[Work to complete]
Search through the entries for the word "width" and copy every line that has it.

═══ The records ═══

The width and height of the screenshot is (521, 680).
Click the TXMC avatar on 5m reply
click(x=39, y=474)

═══
═══ The records ═══

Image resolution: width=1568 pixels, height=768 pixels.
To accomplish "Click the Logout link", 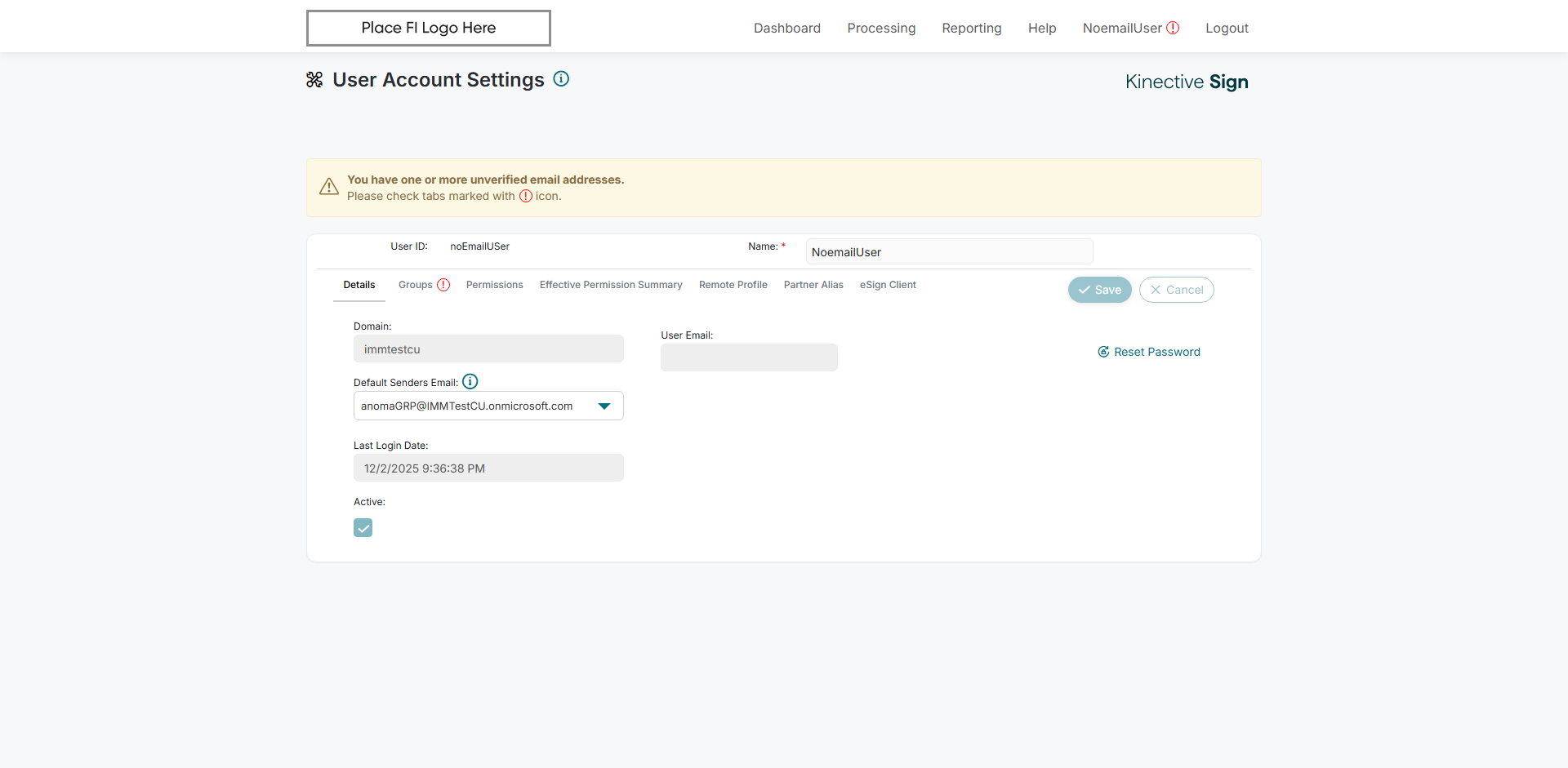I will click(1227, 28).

═══

[Task response]
The width and height of the screenshot is (521, 680).
Image resolution: width=1568 pixels, height=768 pixels.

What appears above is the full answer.